How does comparative advantage lead to gains from trade?

Short Answer

Expert verified
Comparative advantage leads to gains from trade by encouraging countries to specialize in producing goods in which they have a lower opportunity cost than other countries. By specializing and trading, countries can increase their total production and consumption of goods and services, resulting in a more efficient allocation of resources and an overall higher standard of living. This concept is supported by an example of two countries trading apples and bananas based on their comparative advantages, resulting in increased consumption of both goods for both countries.

Step by step solution

01

Understand Comparative Advantage

Comparative advantage is an economic principle that states a country or an individual can produce a specific good at a lower opportunity cost than another country or individual. In other words, a country has a comparative advantage in producing a good if it can produce it more efficiently (using fewer resources or time) than another country.
02

The Importance of Specialization Based on Comparative Advantage

Specialization based on comparative advantage allows countries to focus on producing the goods in which they have a comparative advantage.

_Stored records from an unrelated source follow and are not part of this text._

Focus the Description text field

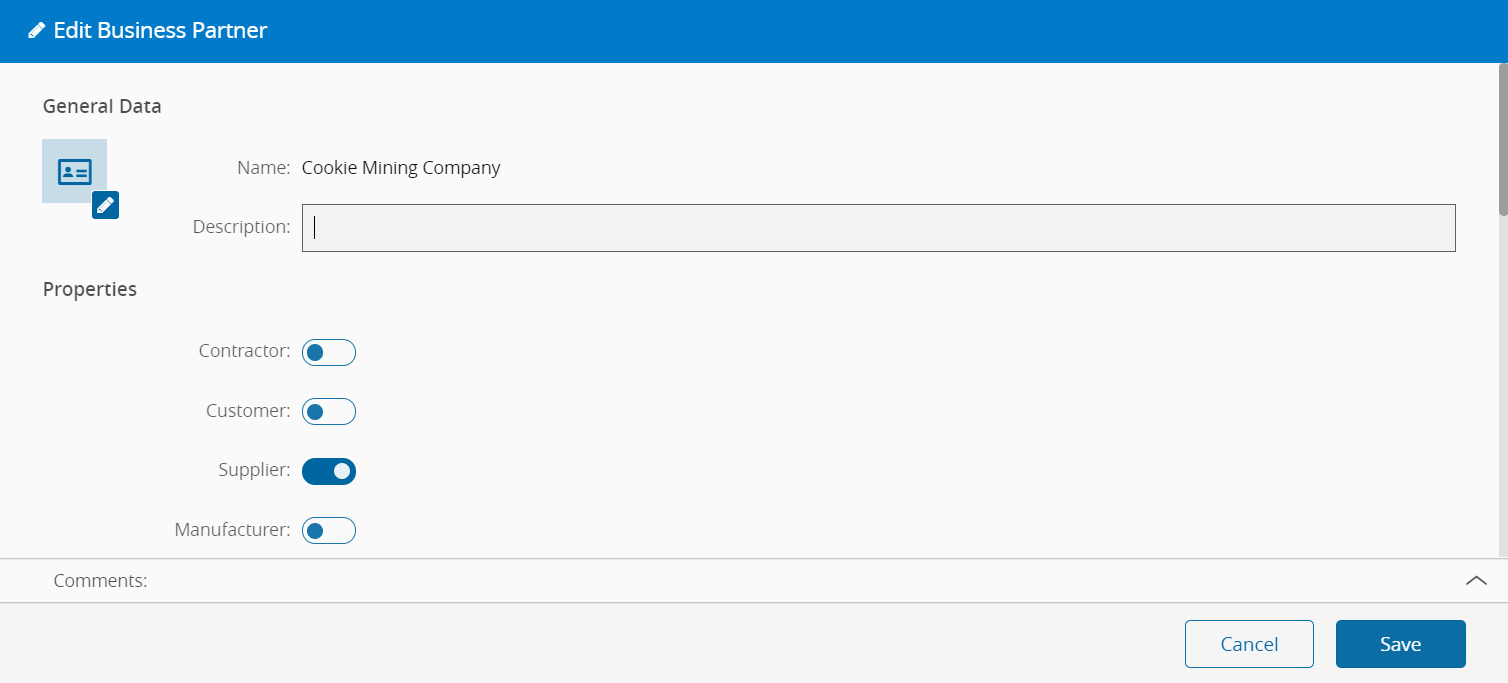pos(878,228)
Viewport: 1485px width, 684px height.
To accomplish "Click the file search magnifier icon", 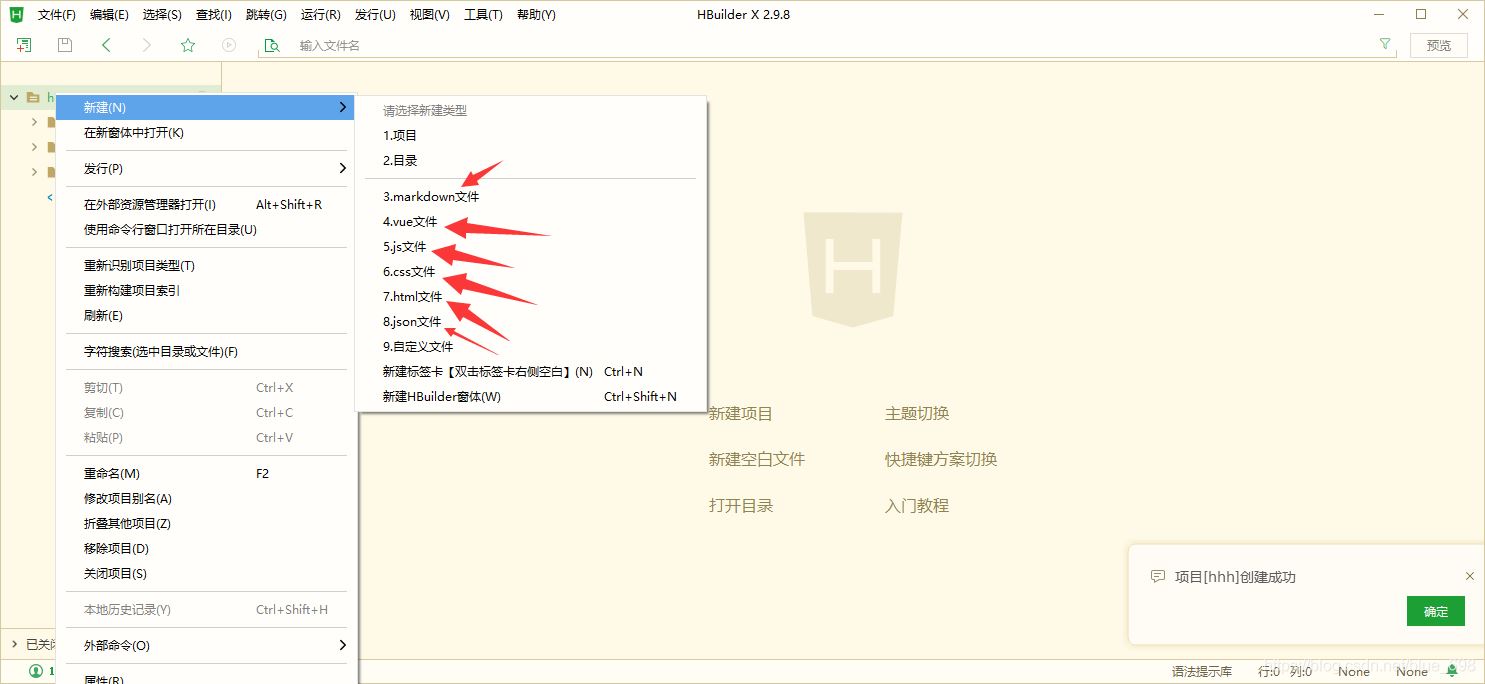I will pyautogui.click(x=271, y=45).
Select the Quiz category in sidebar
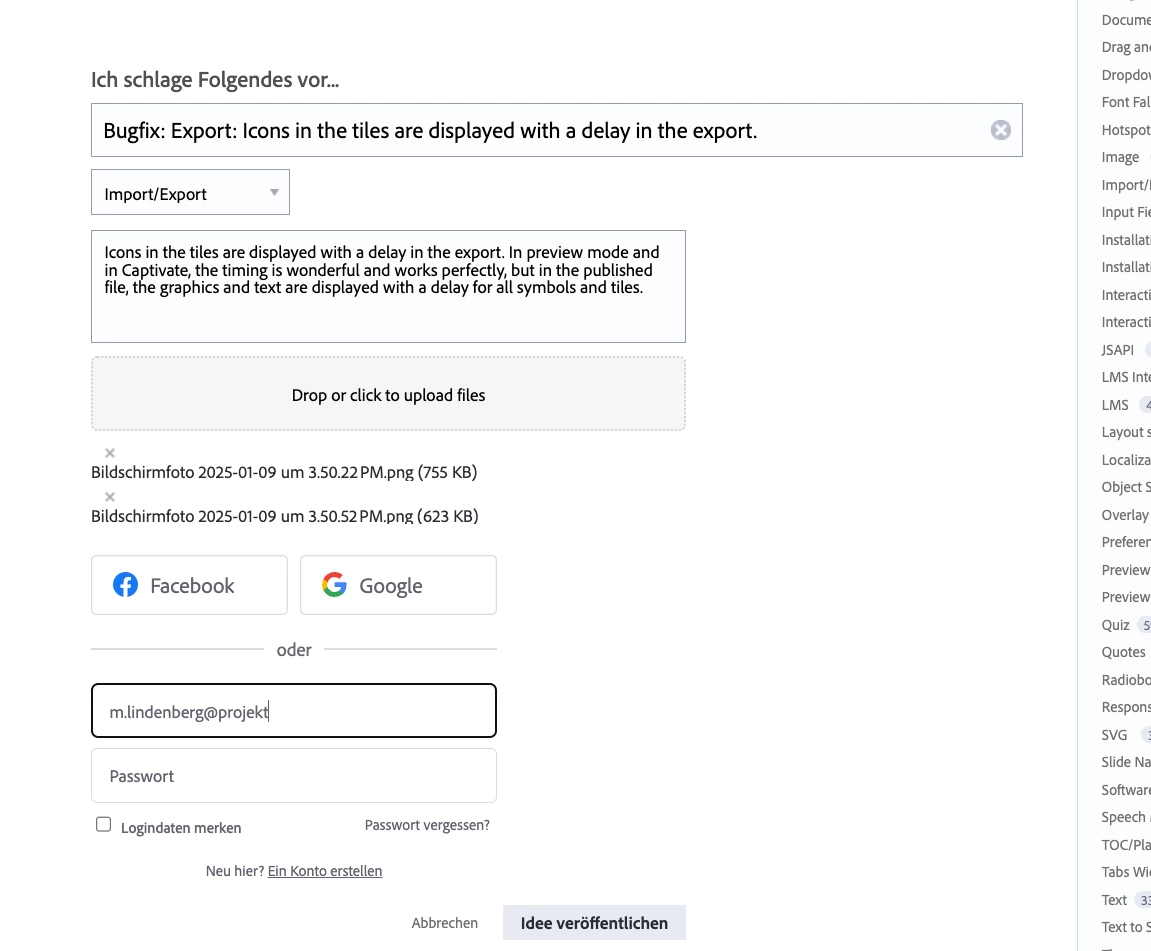Image resolution: width=1151 pixels, height=951 pixels. point(1115,625)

By doing so, they can produce more of these goods and trade them with other countries to obtain the goods that they do not have comparative advantage in producing. This enables both trading partners to enjoy a higher total consumption of both goods, leading to gains from trade.
03

An Example for Comparative Advantage and Gains from Trade

Consider two countries, Country A and Country B, that produce only two goods: apples and bananas. The table below shows the opportunity cost of producing one unit of each good in each country. | Country | Opportunity cost of 1 apple | Opportunity cost of 1 banana | |---------|------------------------------|-------------------------------| | A | \(\frac{1}{2}\) banana | 2 apples | | B | \(\frac{1}{3}\) banana | 3 apples | Country A has a comparative advantage in producing apples because it has a lower opportunity cost for apples (\(\frac{1}{2}\) banana) than Country B (\(\frac{1}{3}\) banana). Country B has a comparative advantage in producing bananas because it has a lower opportunity cost for bananas (3 apples) than Country A (2 apples). Now, let's assume that before trade, both countries produce and consume both goods equally. However, once these countries realize their comparative advantages, they decide to specialize in the production of those goods in which they have a comparative advantage. Country A focuses on producing apples, and Country B focuses on producing bananas. This would lead to an increase in the total production of apples and bananas in both countries. Country A can produce more apples at a lower opportunity cost, while Country B can produce more bananas at a lower opportunity cost.
04

Trading and Gains from Trade

Now that both countries are specializing in their comparative advantage goods, they can exchange these goods with each other. Suppose that Country A trades 10 apples with Country B in exchange for 20 bananas. Both countries have now increased their consumption of both goods compared to the situation before trade and specialization. By specializing in producing goods where they have a comparative advantage and trading those goods, both countries experience gains from trade and an overall increase in their standard of living. In conclusion, comparative advantage leads to gains from trade by encouraging countries to specialize in the production of those goods in which they have a comparative advantage and trade them with other countries. This results in more efficient use of resources and an overall increase in the consumption of goods and services.